→ **Input for this task**:
━━━━━━━━
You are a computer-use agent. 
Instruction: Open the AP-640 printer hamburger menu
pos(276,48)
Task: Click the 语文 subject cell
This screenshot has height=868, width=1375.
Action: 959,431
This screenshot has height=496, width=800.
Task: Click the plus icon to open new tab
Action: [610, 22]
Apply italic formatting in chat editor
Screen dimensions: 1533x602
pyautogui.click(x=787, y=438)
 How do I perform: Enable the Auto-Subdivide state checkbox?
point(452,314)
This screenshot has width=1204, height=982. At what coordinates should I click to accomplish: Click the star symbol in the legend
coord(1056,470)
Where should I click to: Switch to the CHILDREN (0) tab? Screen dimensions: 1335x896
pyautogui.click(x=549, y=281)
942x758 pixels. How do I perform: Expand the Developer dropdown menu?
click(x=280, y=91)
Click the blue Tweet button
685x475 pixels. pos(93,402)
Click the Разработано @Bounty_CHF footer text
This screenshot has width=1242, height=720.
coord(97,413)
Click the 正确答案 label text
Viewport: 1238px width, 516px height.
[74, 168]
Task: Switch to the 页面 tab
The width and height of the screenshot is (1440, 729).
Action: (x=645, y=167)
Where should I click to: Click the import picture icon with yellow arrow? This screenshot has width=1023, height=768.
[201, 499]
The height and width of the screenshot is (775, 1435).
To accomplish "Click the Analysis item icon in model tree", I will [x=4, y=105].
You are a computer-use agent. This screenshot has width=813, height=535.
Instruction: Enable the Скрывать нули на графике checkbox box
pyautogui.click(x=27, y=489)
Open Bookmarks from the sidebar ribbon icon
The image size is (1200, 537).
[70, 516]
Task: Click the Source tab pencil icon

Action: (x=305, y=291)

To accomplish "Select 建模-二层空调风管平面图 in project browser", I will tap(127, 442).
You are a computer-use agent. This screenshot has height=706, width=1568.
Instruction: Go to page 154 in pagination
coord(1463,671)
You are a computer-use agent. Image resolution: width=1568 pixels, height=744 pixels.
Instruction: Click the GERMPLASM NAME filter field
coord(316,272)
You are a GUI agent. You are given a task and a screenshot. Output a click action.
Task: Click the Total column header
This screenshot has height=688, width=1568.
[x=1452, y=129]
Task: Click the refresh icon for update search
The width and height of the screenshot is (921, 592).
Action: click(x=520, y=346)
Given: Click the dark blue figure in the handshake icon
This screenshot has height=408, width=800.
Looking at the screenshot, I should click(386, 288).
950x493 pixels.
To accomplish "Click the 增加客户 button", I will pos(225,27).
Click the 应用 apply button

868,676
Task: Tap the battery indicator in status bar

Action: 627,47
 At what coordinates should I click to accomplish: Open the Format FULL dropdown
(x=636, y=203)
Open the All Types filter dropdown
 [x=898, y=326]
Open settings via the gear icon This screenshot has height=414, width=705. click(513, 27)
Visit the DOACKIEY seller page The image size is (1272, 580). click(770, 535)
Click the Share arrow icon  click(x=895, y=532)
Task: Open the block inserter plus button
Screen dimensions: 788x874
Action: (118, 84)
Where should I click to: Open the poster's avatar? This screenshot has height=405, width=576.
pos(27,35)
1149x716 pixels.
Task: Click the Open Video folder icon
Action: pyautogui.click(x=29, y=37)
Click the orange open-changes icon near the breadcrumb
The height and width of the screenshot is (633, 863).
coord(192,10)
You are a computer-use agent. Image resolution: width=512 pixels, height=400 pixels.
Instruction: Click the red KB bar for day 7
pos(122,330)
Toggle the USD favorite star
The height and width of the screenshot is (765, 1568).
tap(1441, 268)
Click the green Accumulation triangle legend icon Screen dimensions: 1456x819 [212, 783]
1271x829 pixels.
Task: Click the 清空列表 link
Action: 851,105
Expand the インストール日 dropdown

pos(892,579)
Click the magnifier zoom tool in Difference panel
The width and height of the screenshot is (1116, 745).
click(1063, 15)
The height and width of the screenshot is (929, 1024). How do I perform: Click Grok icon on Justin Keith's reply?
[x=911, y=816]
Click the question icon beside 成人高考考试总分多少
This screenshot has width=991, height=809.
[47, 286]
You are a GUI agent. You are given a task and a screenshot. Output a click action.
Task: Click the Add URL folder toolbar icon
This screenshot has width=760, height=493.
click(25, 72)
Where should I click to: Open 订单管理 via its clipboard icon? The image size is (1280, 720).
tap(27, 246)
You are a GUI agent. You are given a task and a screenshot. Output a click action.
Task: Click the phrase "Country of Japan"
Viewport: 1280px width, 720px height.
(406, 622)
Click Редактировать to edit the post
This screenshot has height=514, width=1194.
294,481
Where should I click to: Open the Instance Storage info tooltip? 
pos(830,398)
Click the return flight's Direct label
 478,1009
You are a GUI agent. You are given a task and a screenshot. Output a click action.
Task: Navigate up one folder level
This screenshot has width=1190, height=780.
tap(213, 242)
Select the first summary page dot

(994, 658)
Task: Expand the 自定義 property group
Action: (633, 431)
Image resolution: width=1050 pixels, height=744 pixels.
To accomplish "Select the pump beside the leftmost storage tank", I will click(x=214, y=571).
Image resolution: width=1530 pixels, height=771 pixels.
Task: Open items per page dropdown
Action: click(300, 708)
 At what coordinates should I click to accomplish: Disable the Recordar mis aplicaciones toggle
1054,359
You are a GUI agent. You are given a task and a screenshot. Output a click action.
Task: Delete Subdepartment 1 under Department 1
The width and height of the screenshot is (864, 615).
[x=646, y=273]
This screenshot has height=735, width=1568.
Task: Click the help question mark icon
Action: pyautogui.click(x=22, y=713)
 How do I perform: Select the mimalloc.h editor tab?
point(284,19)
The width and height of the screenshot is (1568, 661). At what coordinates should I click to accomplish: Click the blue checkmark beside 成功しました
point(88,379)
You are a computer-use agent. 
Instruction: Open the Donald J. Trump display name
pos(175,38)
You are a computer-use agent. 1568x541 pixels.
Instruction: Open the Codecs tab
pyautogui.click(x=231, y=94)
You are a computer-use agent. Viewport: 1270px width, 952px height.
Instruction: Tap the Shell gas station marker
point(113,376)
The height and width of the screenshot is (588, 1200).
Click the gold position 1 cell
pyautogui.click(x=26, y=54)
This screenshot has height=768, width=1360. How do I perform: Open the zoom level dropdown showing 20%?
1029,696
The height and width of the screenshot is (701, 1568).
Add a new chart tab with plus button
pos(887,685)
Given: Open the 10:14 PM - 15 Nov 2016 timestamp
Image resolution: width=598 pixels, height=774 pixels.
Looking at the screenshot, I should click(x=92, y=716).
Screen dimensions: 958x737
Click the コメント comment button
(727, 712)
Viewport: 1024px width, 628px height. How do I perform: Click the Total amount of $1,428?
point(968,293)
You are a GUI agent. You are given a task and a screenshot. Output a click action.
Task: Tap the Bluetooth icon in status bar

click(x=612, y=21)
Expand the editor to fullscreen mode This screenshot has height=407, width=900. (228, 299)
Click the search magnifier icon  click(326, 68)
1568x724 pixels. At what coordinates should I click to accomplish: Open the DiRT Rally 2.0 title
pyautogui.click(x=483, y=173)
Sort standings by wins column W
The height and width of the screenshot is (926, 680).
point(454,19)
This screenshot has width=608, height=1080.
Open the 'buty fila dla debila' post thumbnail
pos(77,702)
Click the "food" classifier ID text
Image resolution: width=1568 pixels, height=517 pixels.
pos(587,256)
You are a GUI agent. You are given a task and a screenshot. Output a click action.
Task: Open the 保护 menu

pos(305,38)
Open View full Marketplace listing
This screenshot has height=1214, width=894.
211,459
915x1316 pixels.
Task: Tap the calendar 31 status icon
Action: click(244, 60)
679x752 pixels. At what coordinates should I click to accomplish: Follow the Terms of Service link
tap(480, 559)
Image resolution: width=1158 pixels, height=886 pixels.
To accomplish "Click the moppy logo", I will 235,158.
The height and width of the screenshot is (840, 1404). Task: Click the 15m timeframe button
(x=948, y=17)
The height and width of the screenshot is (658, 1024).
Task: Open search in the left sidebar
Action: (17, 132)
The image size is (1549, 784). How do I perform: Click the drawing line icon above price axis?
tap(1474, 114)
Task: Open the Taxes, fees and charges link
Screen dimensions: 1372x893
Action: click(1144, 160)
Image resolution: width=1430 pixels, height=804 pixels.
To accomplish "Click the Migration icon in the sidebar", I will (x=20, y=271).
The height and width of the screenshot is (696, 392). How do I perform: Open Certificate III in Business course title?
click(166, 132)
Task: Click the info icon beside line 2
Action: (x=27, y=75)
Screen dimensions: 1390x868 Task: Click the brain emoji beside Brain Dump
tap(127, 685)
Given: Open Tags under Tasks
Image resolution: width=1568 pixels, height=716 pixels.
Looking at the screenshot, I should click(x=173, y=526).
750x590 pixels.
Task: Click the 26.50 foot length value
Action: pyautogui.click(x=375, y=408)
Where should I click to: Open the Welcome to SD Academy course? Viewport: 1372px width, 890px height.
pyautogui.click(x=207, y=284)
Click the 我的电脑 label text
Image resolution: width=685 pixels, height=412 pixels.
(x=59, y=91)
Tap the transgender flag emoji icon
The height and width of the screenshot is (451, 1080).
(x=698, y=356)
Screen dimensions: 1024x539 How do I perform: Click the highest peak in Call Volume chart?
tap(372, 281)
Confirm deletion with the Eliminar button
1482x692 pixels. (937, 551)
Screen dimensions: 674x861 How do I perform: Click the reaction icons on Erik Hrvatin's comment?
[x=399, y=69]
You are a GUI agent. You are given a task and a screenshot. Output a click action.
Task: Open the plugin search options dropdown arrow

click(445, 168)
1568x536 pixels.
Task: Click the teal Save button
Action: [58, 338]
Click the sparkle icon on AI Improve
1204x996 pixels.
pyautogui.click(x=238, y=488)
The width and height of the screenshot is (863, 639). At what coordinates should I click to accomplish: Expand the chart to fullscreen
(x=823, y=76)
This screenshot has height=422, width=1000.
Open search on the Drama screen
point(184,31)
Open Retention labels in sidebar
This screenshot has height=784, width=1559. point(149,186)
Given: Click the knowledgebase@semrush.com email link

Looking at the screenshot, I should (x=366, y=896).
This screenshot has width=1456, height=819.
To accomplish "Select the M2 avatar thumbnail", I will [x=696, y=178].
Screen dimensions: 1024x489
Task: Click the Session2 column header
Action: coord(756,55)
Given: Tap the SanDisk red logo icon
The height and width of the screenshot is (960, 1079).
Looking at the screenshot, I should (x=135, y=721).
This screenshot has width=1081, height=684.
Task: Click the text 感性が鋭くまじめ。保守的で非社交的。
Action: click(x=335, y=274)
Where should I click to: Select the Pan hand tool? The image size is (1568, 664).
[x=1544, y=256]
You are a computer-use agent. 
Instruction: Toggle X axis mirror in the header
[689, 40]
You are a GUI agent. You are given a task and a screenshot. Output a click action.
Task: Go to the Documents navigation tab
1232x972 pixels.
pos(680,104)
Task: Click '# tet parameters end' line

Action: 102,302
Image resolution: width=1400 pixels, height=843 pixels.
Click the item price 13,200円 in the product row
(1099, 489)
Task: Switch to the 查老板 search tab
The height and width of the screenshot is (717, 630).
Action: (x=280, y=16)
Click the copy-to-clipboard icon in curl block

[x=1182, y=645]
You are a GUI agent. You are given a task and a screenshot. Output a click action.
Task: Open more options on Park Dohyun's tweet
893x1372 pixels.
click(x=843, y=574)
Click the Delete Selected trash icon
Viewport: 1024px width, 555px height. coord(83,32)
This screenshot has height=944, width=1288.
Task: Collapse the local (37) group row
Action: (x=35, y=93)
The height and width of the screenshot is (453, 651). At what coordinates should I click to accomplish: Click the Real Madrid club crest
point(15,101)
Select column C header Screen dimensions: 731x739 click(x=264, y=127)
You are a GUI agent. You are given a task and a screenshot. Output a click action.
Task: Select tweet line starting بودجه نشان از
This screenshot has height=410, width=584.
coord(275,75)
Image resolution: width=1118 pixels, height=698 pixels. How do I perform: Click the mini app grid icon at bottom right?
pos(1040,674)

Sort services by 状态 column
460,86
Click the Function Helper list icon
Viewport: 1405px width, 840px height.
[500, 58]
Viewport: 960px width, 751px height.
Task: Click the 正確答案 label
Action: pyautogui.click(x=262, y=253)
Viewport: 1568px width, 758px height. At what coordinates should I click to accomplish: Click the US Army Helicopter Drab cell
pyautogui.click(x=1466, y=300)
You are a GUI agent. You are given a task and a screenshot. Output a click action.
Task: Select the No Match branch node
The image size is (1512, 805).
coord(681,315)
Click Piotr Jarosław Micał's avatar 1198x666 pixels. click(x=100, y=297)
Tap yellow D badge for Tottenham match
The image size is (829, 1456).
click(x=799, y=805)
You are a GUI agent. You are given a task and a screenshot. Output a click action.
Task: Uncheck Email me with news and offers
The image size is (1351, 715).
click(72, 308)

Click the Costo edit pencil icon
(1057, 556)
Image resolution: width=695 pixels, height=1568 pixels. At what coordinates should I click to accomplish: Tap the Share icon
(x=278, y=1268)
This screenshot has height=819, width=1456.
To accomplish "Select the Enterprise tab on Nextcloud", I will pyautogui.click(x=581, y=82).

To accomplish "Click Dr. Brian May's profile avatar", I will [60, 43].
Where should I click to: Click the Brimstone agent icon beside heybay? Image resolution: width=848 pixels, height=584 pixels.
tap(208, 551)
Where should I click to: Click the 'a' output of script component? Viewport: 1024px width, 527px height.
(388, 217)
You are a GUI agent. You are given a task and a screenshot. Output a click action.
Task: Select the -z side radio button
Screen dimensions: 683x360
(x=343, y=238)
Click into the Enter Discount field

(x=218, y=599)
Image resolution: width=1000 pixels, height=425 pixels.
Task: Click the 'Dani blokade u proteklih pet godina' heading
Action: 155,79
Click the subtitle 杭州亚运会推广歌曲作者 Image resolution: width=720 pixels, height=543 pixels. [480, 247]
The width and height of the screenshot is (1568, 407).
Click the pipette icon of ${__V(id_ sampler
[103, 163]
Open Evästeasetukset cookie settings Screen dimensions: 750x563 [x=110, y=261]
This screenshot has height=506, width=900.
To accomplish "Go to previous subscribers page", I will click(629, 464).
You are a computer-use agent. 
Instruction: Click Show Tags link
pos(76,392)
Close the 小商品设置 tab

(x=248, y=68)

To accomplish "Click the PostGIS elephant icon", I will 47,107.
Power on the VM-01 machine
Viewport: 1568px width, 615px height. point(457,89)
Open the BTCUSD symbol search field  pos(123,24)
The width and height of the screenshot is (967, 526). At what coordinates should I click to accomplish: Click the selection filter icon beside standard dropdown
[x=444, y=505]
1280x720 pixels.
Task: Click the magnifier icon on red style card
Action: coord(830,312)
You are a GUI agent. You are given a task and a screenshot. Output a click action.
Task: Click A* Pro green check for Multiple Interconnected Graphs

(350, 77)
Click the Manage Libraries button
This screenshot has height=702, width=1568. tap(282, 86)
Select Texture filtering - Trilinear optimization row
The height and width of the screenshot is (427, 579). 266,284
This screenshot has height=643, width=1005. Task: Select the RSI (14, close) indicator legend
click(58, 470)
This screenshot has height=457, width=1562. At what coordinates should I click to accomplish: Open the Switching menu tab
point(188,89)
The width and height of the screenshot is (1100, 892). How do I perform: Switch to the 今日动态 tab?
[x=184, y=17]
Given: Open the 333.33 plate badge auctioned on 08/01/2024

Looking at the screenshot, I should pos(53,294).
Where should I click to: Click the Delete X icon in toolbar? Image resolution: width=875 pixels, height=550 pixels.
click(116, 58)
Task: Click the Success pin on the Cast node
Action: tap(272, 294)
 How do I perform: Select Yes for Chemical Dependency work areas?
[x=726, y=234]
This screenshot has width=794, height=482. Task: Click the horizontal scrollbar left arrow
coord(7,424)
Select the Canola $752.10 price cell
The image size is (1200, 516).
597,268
━━━━━━━━
→ **Task brief**:
Which lines of the records above hold the word "settings"? Copy each of them.

→ **Completed exercise**:
Open settings via the gear icon This screenshot has height=414, width=705. click(513, 27)
Open Evästeasetukset cookie settings Screen dimensions: 750x563 [x=110, y=261]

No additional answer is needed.